技術的な特徴がある場合は、特許の方が広い範囲で権利取得が可能なので、特許出願がお勧めです。
しかし、特許出願だけにしてしまうと、自分の商品の発売前に、他人が自分の商品と同じ形態を意匠登録出願してしまうと、特許が取れたとしても自己実施ができなくなってしまいます。
特許と意匠は先後願関係が判断されないので、先に特許出願をしていて、図面中に詳細な製品の構造を示していたとしても、意匠登録出願を拒絶に持ち込むことができません。
そこで、最も理想的なのは、特許出願をすると共に、意匠登録出願もすることです。
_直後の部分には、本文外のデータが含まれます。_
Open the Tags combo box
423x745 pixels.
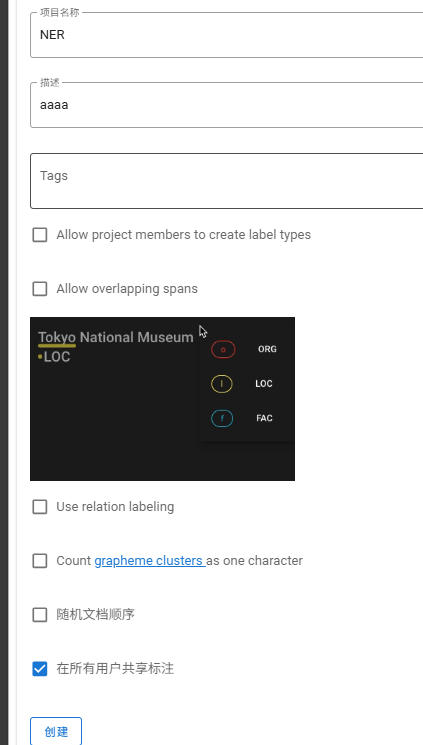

但し、その分、費用が必要になりますので、意匠登録出願すべきか判断が微妙な場合があります。
そんなときは、特許出願中に、詳細な六面図(必要な場合は断面図も)を開示することが有効です。このようにしておけば、将来、必要になったときに意匠登録出願に変更することができます(特許出願を分割した上で、意匠に変更すれば、特許出願も残すことができます)。また、意匠は、審査が早いので、1年くらいで最終結果が出てしまいます。権利化されなければ、公開もされないので、何もなかったことになるだけですが、競合にプレッシャーを与えることができません。
特許に六面図を記載しておけば、特許出願が係属している間は意匠に変更できるので、競合からすれば嫌な感じです。意匠登録出願をするよりも長期に渡って、競合にプレッシャーを与えることができます。